The landing of NASA’s Perseverance rover on February 18 is a monumental occasion, but this mission is not an isolated event. Every Mars exploration effort has contributed to Perseverance’s successful journey.
There have been 51 Mars missions since 1960. Nearly half of all missions have failed, but even failure provides critical lessons that are applied to future missions. Successful Mars missions yielded fruitful results, lighting the fire of curiosity each time to answer even more questions. NASA has established four goals for Perseverance and its companion helicopter Ingenuity: find evidence of ancient life, understand the Martian climate, analyze the Martian geological system, and prepare for human exploration.
Over the decades, NASA’s goals have remained constant. Exploring Mars can teach us how the planets change, providing insight into the future of Earth and uncovering a trove of useful information about the solar system more broadly.
“It’s been a consistent vision and destination, but at times Mars has been very elusive,” said Darin Skelly, Peraton’s Vice President of Civil Space and a former NASA mission manager. “It’s a game changer if they find water – if there is water, there is life. And could you imagine if it’s with our direct solar system neighbor?”
“There are discoveries and geological examples that show there was active water and a richer atmosphere on Mars millions of years ago,” Skelly continued. “Modeling and understanding the geological and atmospheric evolution of Mars provides insights to better model and understand our own planet’s climate changes. Each mission has been complementary, building on previous technology and approaches and applying new methods, such as drilling into the surface or flying helicopters within the atmosphere.”
Over the course of 30 years, Skelly was part of the NASA teams responsible for design review and launch, test, and integration of Sojourner, Odyssey, the Mars Global Surveyor orbiter, Cassini, and many others. He has witnessed firsthand the upwards trajectory of technological innovations and improvements, leading to fewer crash landings, failed launches, software and hardware mishaps, and other engineering problems that can arise in complex missions.
The first Mars missions were flybys, which took pictures of the planet from afar to sketch out its features. After several failed attempts by Russia and the United States, NASA’s Mariner 4 flyby in 1965 took the first close-up images of Mars. Then both Russia and the U.S. launched successful orbiters in 1971—the Soviet’s Mars 2 and 3 and NASA’s Mariner 9. The orbiters took more detailed images and monitored Mars more closely than the flybys could, picking up on weather patterns, atmospheric conditions, and topography.

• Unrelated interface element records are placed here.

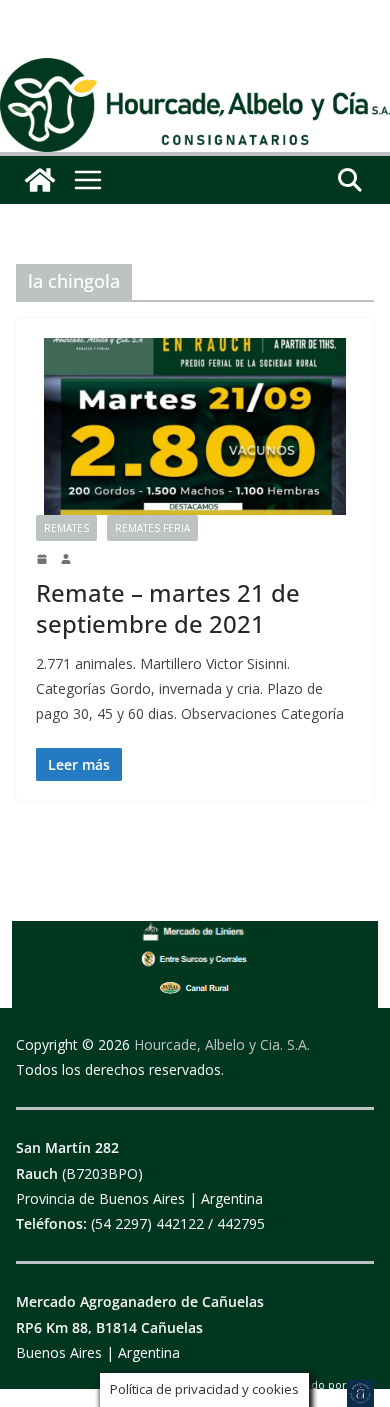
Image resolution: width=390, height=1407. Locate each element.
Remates (66, 528)
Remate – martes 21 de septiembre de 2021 (168, 608)
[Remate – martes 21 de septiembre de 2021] (195, 426)
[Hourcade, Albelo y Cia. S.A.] (40, 180)
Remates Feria (152, 528)
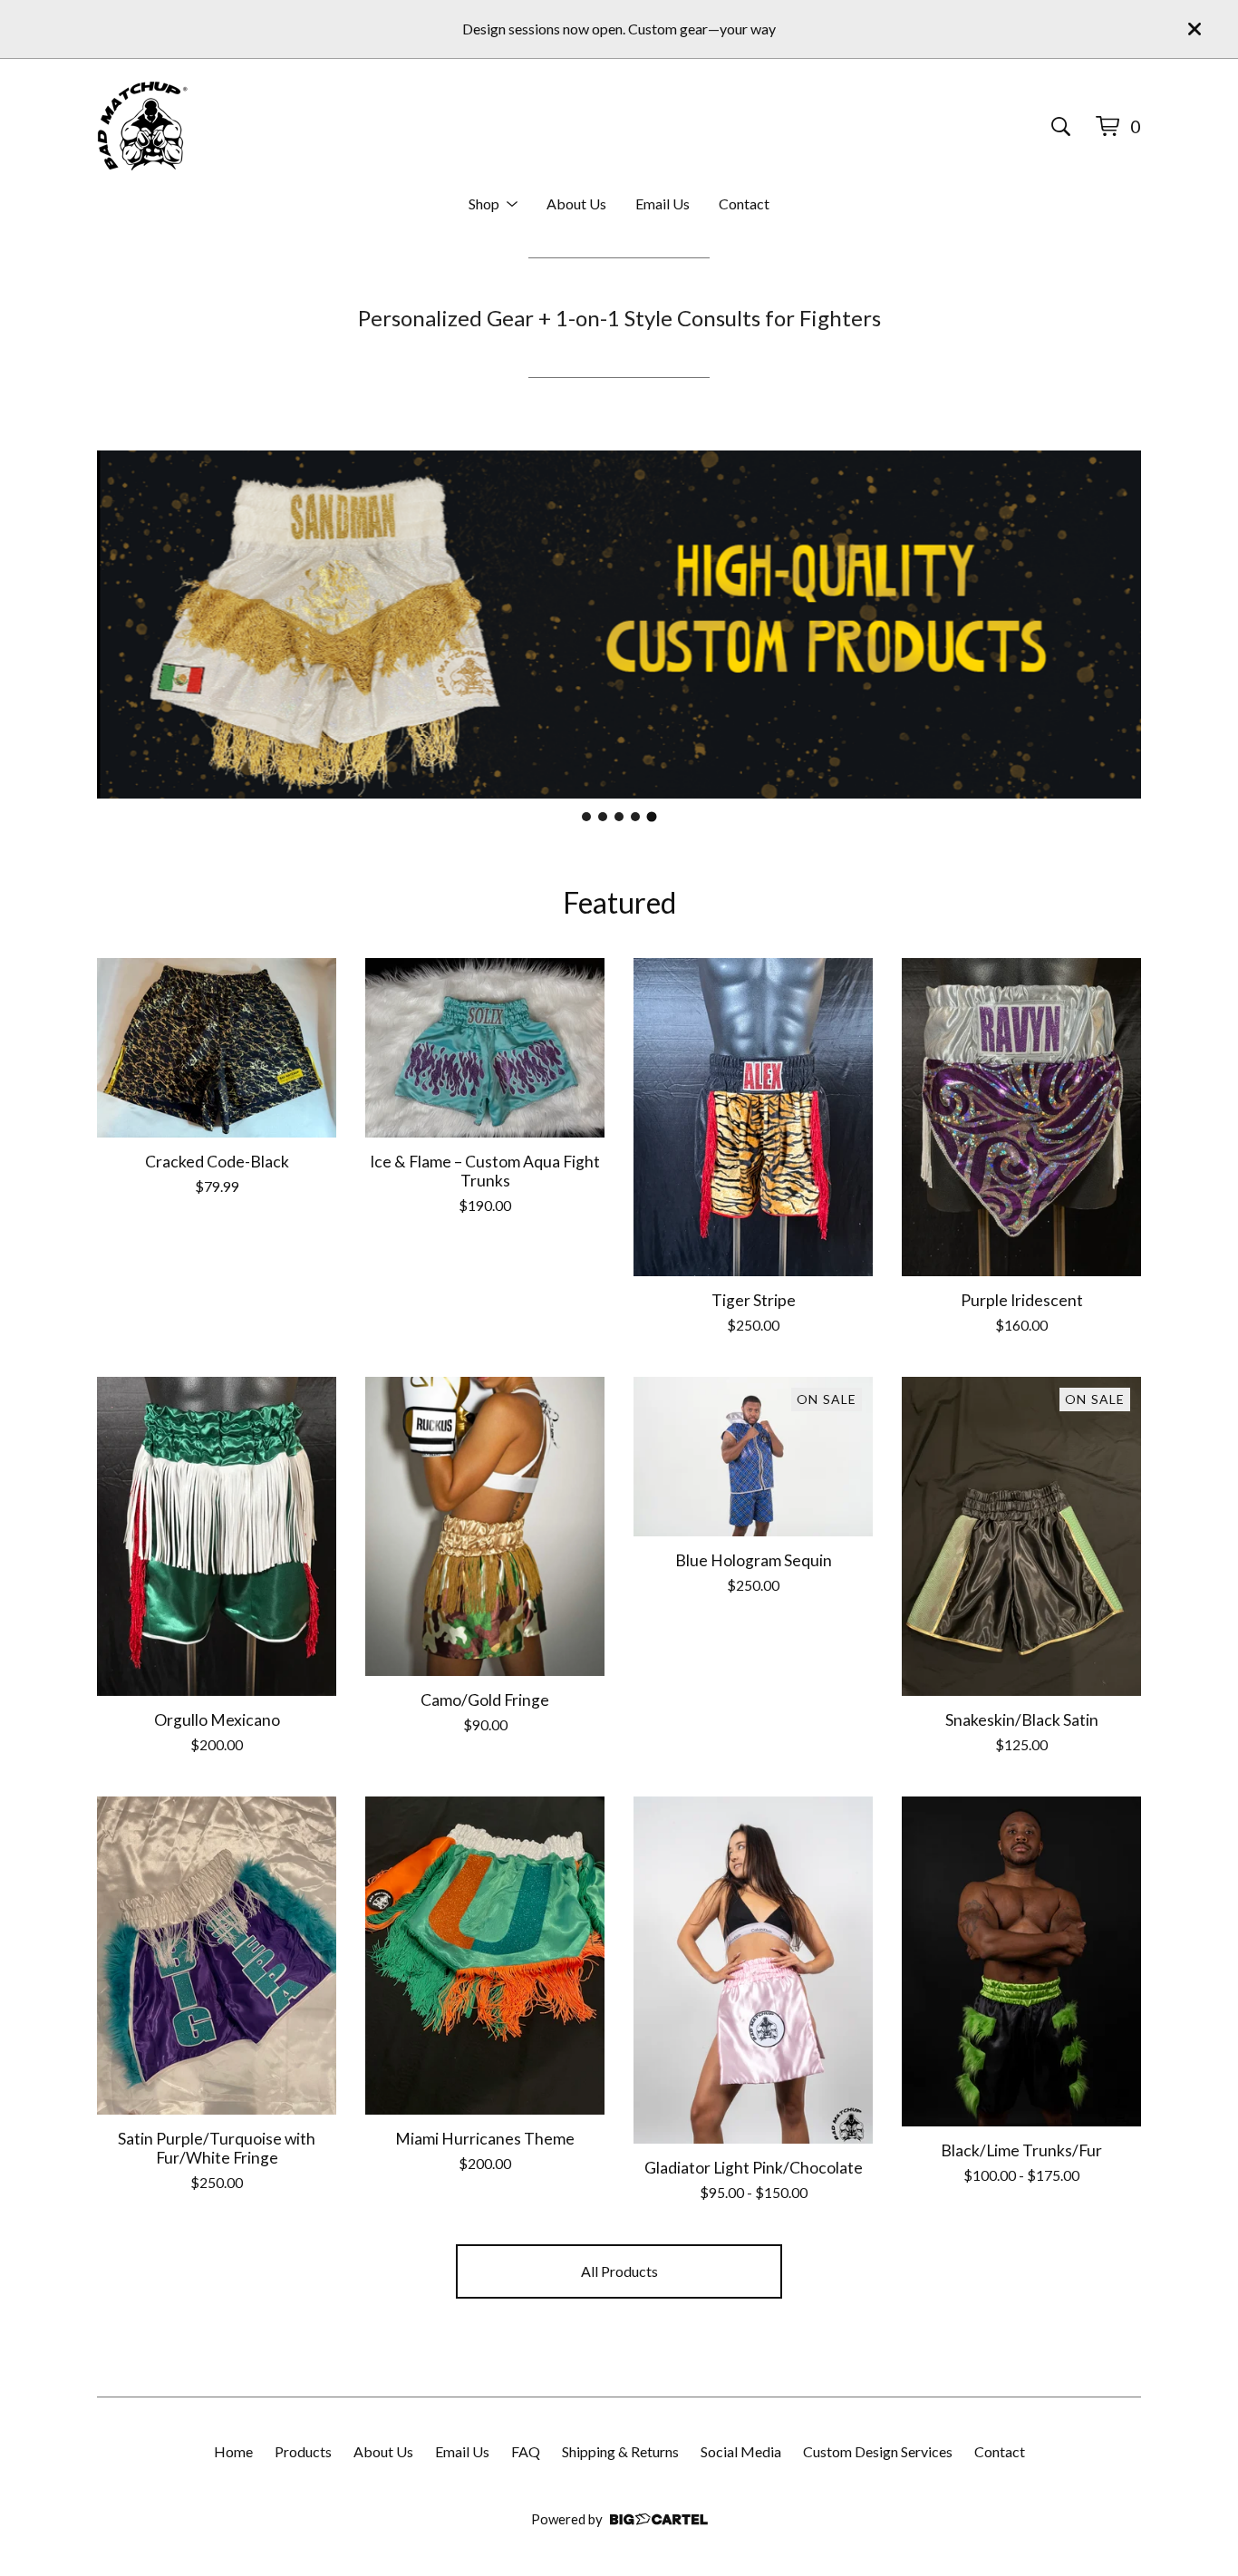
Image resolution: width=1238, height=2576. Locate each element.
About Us (576, 203)
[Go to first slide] (1115, 625)
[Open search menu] (1060, 126)
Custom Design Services (878, 2451)
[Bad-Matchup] (142, 126)
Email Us (662, 203)
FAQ (525, 2451)
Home (233, 2451)
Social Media (741, 2451)
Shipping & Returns (620, 2451)
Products (303, 2451)
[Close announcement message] (1194, 29)
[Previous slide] (122, 625)
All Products (619, 2271)
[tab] (586, 816)
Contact (744, 203)
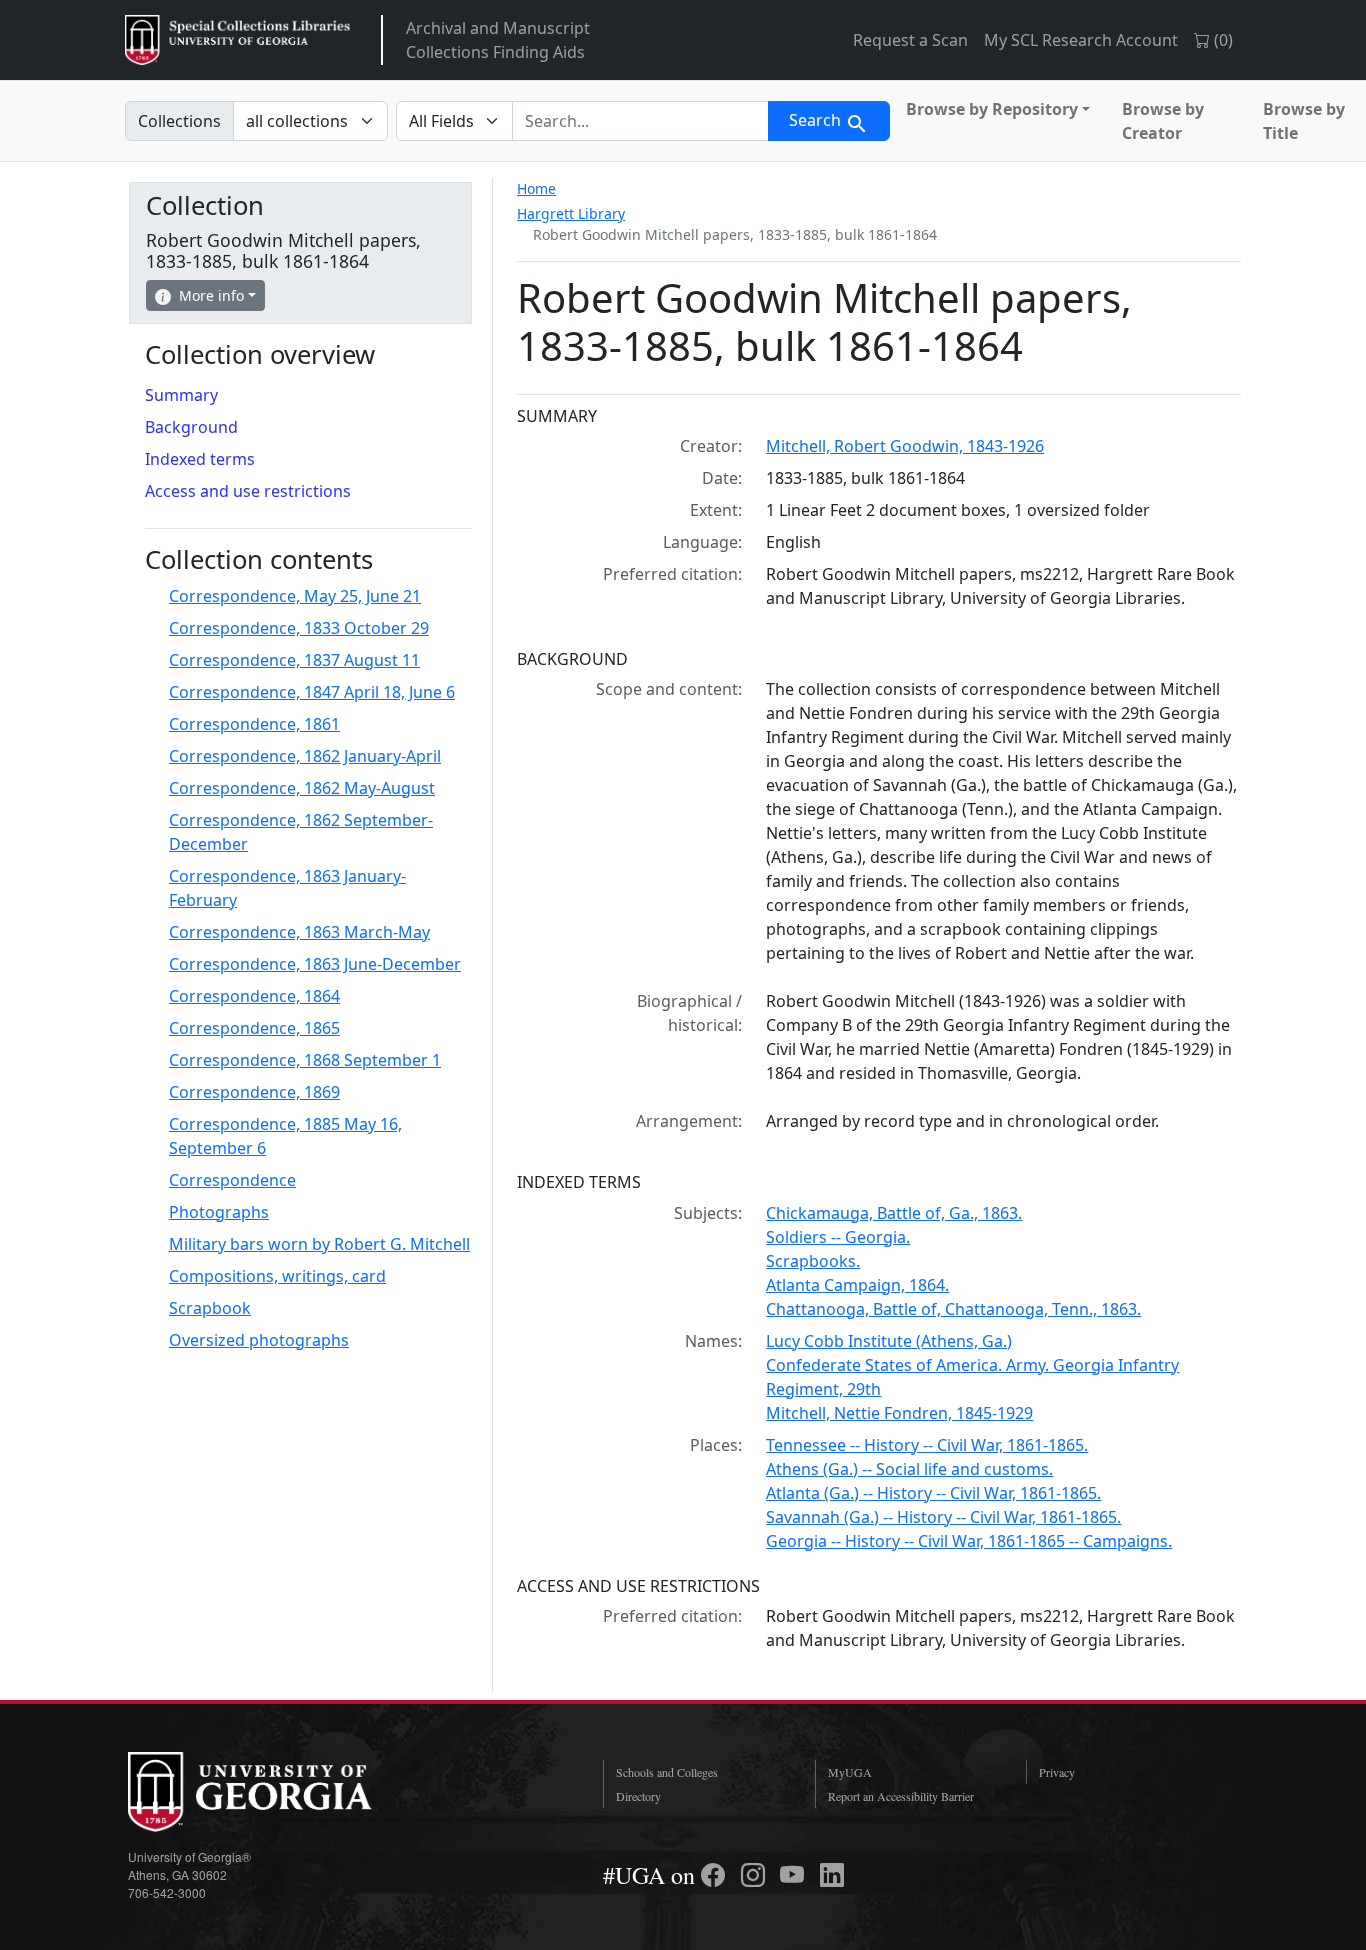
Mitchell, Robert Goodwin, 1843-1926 (905, 446)
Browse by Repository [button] (992, 109)
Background (191, 427)
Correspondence (232, 1180)
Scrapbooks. (813, 1261)
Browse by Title (1304, 121)
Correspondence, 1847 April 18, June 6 (312, 692)
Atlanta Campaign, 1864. (857, 1285)
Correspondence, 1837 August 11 (294, 660)
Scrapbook (210, 1308)
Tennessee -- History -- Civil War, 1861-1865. (927, 1445)
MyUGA (850, 1772)
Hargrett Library (571, 213)
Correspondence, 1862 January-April (305, 756)
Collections (179, 121)
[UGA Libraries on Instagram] (756, 1875)
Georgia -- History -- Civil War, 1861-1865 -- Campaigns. (969, 1541)
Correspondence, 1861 (254, 724)
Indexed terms (200, 459)
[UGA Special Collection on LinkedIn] (832, 1875)
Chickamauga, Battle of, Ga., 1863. (894, 1213)
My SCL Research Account (1081, 40)
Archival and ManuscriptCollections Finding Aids (498, 40)
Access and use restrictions (248, 491)
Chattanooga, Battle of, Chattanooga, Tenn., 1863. (953, 1309)
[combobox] (640, 121)
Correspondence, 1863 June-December (315, 964)
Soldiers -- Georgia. (838, 1237)
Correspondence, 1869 (254, 1092)
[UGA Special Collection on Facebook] (716, 1875)
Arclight (237, 40)
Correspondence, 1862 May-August (302, 788)
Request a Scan (910, 40)
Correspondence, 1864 (254, 996)
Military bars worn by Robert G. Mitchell (319, 1244)
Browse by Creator (1163, 121)
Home (536, 188)
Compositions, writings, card (277, 1276)
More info (211, 295)
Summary (181, 395)
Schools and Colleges (667, 1772)
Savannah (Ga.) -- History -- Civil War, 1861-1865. (943, 1517)
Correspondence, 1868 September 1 (305, 1060)
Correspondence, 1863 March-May (299, 932)
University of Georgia (278, 1792)
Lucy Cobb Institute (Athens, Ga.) (889, 1341)
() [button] (1221, 40)
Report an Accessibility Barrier (901, 1796)
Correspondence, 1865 (254, 1028)
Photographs (219, 1212)
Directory (638, 1796)
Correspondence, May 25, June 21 (295, 596)
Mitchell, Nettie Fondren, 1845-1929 (899, 1413)
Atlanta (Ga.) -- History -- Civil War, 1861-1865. (933, 1493)
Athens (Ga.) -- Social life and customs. (909, 1469)
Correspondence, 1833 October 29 (299, 628)
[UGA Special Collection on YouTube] (795, 1875)
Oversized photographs (259, 1340)
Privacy (1057, 1772)
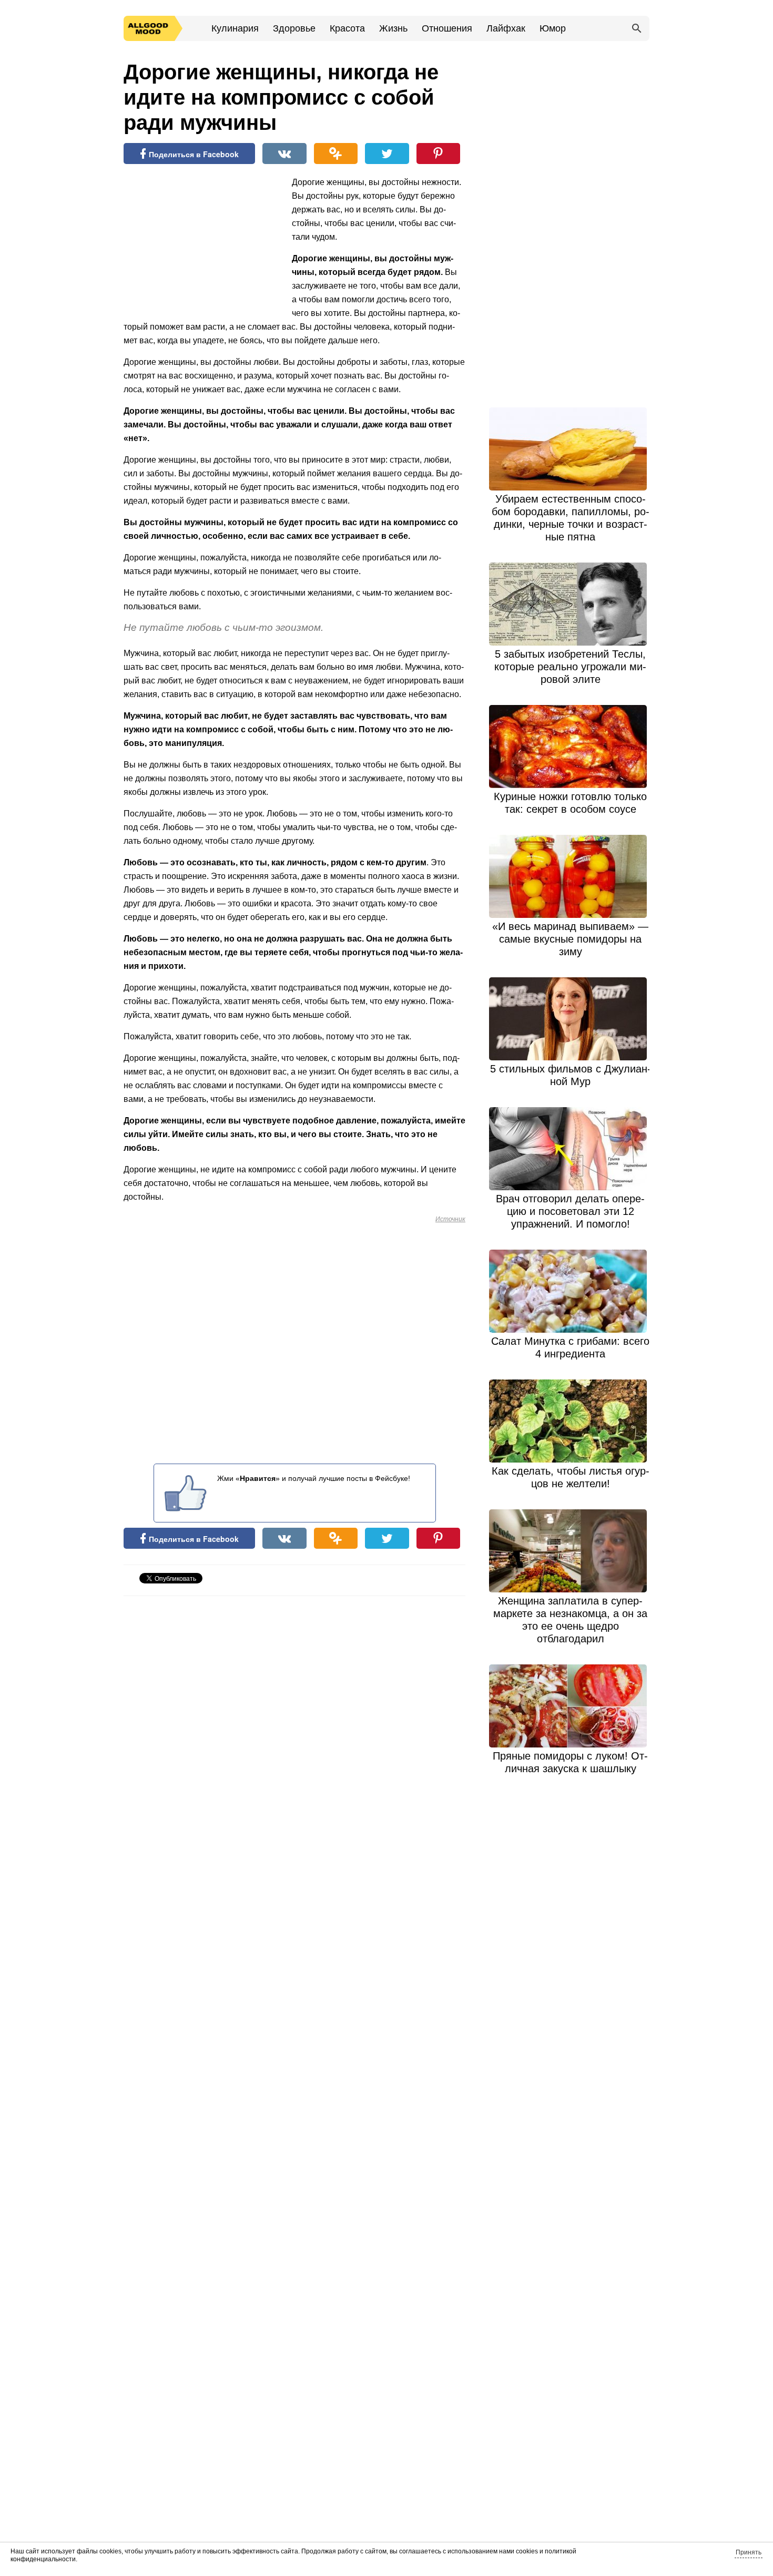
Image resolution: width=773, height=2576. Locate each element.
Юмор (553, 28)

NASA’s Viking 1 and 2 touched down on the surface of Mars in 1975, providing images back to researchers for nearly a decade. NASA is the only space agency to land on Mars, though China is trying to land its Tianwen-1 rover on the Red Planet later in 2021.
NASA’s Mars Exploration Program was founded in 1993 to maintain a continuous strategic outlook on all Mars missions. The Sojourner rover in 1997 was the first wheeled vehicle operated extraterrestrially, successfully conducting on-site scientific studies. The 2001 Mars Odyssey orbiter, still operational today, has been mapping chemical elements and minerals, measuring temperature and radiation, photographing topography, and serving as a communications relay back to Earth for vehicles on Mars.
The Spirit and Opportunity rovers—“robotic geologists”—landed on Mars in 2004 and used scientific instruments to confirm past water activity. The Curiosity rover landed on Mars in 2012 to continue the search for life in Gale Crater and the Insight rover landed in 2018 to examine the geology underneath Mars’ surface to learn how planets are formed.
“It hasn’t been an easy ride by any means,” said Skelly. “These missions are not cookie cutter. Each was designed and tested for its unique mission and science objectives, as well as the launch injection parameters. Mission planning, including planned launch dates, are established early in the design development and planning efforts. These launch dates hold constant no matter what, which equates to enormous pressure on the team. But a successful Mars landing makes it all worthwhile.”
The Perseverance rover, along with a planned NASA mission in the next decade to return Perseverance’s cached rock samples back to Earth, hold enormous potential for understanding the future of Earth and how to prolong its survival, and how to safely send humans to Mars to determine its habitability.
“Exploring Mars is a part of who we are,” said Skelly. “We need to continue to push the frontiers of space and push the advancements of technology. It’s in our genes.”